Сестра рассказала про детей, что они остались с бабушкой, с его матерью, и, очень довольная тем, что спор с ее мужем прекратился, стала рассказывать про то, как ее дети играют в путешествие, точно так же, как когда-то он играл с своими двумя куклами – с черным арапом и куклой, называвшейся француженкой.

– Неужели ты помнишь? – сказал Нехлюдов, улыбаясь.

– И представь себе, они точно так же играют.

Неприятный разговор кончился. Наташа успокоилась, но не хотела при муже говорить о том, что понятно было только брату, и, чтобы начать общий разговор, заговорила о дошедшей досюда петербургской новости – о горе матери-Каменской, потерявшей единственного сына, убитого на дуэли.

Игнатий Никифорович высказал неодобрение тому порядку, при котором убийство на дуэли исключалось из ряда общих уголовных преступлений.

Это замечание его вызвало возражение Нехлюдова, и загорелся опять спор на ту же тему, где все было не договорено, и оба собеседника не высказались, а остались при своих взаимно осуждающих друг друга убеждениях.

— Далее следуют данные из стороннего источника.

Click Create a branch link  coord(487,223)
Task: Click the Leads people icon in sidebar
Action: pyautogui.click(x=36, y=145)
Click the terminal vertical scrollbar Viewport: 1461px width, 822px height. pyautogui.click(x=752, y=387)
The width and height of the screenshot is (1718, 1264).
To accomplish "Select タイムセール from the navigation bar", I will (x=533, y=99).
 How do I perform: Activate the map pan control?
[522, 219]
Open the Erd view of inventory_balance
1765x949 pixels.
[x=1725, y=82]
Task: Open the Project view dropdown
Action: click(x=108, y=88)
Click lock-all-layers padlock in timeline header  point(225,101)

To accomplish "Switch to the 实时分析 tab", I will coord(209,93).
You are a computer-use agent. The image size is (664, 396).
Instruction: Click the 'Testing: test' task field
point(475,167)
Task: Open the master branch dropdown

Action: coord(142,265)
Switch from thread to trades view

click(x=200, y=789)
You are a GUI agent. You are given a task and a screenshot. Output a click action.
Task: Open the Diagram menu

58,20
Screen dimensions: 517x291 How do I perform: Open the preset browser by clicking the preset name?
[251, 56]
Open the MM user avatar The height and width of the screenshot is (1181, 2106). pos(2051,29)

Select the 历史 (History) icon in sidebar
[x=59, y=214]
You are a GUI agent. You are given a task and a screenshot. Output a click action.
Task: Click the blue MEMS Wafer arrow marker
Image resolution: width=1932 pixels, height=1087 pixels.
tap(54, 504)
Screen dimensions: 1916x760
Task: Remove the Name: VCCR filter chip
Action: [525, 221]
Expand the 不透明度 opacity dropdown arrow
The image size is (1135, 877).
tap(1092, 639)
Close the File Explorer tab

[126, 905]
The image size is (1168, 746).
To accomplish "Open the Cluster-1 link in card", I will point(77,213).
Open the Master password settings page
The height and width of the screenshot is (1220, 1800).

Игнатий Никифорович чувствовал, что Нехлюдов осуждает его, презирая всю его деятельность, и ему хотелось показать ему всю несправедливость его суждений. Нехлюдов же, не говоря о досаде, которую он испытывал за то, что зять вмешивался в его дела с землею (в глубине души он чувствовал, что зять, и сестра, и их дети, как наследники его, имеют на это право), негодовал в душе на то, что этот ограниченный человек с полною уверенностью и спокойствием продолжал считать правильным и законным то дело, которое представлялось теперь Нехлюдову несомненно безумным и преступным. Самоуверенность эта раздражала Нехлюдова.

– Что же бы сделал суд? – спросил Нехлюдов.

– Приговорил бы одного из двух дуэлистов, как обыкновенных убийц, к каторжным работам.

У Нехлюдова опять похолодели руки, он горячо заговорил.

– Ну, и что ж бы было? – спросил он.

– Было б справедливо.

– Точно как будто справедливость составляет цель деятельности суда, – сказал Нехлюдов.

– Что же другое?

– Поддержание сословных интересов. Суд, по-моему, есть только административное орудие для поддержания существующего порядка вещей, выгодного нашему сословию.

– Это совершенно новый взгляд, – с спокойной улыбкой сказал Игнатий Никифорович. – Обыкновенно суду приписывается несколько другое назначение.

– Теоретически, а не практически, как я увидал. Суд имеет целью только сохранение общества в настоящем положении и для этого преследует и казнит как тех, которые стоят выше общего уровня и хотят поднять его, так называемые политические преступники, так и тех, которые стоят ниже его, так называемые преступные типы.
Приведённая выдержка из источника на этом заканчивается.